[Saved entries]
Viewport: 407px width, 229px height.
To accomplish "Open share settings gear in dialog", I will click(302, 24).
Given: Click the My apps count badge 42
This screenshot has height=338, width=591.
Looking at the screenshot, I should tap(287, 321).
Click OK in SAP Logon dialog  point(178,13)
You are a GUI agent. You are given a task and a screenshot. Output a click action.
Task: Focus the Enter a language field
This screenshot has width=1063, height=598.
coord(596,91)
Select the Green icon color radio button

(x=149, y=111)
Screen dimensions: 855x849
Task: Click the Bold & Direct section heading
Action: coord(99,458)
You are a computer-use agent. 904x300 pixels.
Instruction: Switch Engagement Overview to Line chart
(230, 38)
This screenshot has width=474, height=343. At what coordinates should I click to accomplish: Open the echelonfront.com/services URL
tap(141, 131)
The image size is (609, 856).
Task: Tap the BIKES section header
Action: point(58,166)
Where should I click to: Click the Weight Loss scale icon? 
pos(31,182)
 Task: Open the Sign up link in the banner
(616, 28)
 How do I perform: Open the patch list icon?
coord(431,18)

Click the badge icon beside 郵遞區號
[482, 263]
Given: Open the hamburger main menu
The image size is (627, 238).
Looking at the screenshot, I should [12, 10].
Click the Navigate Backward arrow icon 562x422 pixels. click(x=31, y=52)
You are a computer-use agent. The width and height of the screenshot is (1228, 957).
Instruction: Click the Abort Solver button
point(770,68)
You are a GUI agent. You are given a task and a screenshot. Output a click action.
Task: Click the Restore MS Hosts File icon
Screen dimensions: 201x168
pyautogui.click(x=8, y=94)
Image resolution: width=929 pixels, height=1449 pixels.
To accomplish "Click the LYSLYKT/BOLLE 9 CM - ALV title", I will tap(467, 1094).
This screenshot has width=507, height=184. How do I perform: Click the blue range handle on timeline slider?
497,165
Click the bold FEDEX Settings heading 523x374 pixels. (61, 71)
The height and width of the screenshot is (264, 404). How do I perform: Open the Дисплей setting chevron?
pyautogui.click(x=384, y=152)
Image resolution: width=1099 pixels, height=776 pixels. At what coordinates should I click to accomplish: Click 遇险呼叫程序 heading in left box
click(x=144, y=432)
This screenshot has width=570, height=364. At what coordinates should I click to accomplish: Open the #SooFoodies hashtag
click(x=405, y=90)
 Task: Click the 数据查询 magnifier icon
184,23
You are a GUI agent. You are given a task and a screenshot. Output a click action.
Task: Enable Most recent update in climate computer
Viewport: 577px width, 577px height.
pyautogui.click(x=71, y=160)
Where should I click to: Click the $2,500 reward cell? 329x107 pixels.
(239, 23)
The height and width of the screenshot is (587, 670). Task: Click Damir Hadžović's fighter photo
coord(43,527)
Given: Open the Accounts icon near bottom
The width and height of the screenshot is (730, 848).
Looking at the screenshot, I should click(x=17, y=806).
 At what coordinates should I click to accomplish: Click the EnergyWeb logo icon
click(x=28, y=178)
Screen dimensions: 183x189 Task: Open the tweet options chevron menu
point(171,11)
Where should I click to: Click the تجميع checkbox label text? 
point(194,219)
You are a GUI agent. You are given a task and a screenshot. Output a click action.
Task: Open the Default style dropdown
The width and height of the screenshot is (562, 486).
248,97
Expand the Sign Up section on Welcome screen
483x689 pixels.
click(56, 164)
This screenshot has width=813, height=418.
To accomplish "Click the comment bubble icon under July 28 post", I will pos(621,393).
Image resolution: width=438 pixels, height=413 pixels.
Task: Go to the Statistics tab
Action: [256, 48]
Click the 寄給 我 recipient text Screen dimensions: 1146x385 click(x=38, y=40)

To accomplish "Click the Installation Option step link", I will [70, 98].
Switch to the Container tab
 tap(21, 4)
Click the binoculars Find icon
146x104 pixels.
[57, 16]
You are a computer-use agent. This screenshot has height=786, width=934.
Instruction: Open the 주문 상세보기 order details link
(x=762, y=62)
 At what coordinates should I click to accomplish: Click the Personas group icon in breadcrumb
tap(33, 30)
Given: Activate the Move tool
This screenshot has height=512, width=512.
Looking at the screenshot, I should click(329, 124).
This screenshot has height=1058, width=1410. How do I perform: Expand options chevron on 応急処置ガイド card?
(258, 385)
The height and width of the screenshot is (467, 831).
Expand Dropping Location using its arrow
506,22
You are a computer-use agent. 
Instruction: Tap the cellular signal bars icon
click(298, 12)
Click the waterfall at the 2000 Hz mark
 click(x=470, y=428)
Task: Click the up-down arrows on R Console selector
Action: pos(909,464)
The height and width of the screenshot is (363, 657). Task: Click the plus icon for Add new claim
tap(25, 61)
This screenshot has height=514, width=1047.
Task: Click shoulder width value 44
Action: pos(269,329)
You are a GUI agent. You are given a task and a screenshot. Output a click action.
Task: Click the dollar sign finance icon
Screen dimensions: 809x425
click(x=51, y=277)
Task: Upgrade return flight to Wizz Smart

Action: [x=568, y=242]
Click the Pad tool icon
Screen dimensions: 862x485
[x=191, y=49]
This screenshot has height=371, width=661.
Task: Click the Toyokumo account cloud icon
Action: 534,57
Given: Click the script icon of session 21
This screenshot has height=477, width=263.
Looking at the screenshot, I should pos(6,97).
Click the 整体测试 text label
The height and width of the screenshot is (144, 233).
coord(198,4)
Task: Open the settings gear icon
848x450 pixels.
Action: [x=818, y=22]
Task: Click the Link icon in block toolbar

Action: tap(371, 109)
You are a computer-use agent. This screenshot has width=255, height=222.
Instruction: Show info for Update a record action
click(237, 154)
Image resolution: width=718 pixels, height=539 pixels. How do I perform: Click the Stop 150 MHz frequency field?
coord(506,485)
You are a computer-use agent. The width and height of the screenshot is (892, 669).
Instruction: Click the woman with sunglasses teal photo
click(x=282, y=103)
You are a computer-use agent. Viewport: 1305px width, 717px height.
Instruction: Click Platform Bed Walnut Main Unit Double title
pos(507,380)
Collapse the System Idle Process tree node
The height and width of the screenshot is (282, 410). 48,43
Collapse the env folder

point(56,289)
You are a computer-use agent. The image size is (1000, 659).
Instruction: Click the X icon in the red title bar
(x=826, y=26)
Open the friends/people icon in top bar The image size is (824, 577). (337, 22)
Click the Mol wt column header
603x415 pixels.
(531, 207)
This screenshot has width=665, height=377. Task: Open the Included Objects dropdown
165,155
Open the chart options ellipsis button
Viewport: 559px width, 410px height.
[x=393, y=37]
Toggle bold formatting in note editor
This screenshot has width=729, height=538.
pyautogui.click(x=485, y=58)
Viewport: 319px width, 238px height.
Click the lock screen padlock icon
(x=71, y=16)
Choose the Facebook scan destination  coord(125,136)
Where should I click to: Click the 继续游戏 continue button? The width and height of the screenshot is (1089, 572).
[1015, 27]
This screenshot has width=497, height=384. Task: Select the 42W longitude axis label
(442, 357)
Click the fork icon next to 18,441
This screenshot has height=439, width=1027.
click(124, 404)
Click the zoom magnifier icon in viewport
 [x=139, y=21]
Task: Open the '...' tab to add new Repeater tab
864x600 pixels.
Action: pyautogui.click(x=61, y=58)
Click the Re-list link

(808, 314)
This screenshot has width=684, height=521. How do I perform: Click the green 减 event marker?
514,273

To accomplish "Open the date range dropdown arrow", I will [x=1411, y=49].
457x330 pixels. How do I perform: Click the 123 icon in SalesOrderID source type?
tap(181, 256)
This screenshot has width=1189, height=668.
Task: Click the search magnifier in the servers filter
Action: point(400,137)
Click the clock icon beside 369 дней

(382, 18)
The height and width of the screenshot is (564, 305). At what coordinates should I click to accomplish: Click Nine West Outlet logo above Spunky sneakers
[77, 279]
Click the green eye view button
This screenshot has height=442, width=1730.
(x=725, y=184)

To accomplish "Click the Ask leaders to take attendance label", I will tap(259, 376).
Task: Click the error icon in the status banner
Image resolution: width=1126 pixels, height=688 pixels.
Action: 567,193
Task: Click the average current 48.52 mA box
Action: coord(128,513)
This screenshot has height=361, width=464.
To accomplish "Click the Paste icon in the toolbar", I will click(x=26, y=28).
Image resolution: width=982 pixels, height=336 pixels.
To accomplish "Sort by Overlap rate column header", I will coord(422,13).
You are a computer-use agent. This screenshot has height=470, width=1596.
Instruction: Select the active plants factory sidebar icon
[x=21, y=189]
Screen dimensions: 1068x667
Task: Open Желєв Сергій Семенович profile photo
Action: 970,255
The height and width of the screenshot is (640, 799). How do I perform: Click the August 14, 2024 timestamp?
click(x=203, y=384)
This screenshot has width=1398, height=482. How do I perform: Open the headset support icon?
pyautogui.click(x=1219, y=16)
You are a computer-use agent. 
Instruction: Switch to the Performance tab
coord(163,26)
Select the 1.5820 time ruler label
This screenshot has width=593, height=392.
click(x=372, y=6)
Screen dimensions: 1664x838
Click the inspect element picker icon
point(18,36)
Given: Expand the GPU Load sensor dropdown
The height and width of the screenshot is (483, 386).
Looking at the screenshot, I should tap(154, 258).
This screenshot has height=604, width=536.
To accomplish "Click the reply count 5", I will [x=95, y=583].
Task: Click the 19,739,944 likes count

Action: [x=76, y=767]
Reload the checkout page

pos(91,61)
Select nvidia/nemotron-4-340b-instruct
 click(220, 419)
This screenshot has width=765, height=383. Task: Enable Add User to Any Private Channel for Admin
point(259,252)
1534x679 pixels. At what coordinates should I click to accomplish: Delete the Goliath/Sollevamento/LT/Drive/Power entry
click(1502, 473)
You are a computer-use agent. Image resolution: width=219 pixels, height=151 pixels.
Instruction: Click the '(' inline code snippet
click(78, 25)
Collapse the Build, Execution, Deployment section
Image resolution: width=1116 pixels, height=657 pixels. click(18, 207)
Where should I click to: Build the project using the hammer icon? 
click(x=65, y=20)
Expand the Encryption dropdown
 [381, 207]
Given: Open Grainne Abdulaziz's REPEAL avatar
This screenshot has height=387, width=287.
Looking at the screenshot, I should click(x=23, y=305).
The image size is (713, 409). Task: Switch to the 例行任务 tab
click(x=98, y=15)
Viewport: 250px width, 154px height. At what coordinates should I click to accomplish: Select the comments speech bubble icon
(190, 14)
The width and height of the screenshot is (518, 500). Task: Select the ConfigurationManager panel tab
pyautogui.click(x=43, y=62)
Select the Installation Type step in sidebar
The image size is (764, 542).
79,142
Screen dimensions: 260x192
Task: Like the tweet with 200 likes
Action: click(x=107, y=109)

» Exercise description
The response consists of the lines above that contain "computer".

» Solution to the exercise
You are a computer-use agent. 904x300 pixels.
You are a computer-use agent. The width and height of the screenshot is (1228, 957).
Task: Enable Most recent update in climate computer
You are a computer-use agent. This screenshot has height=786, width=934.
You are a computer-use agent. 
You are a computer-use agent. This screenshot has width=255, height=222.
You are a computer-use agent. The width and height of the screenshot is (892, 669).
You are a computer-use agent. Viewport: 1305px width, 717px height.
You are a computer-use agent. The image size is (1000, 659).
You are a computer-use agent. This screenshot has height=470, width=1596.
You are a computer-use agent. 
You are a computer-use agent. Image resolution: width=219 pixels, height=151 pixels.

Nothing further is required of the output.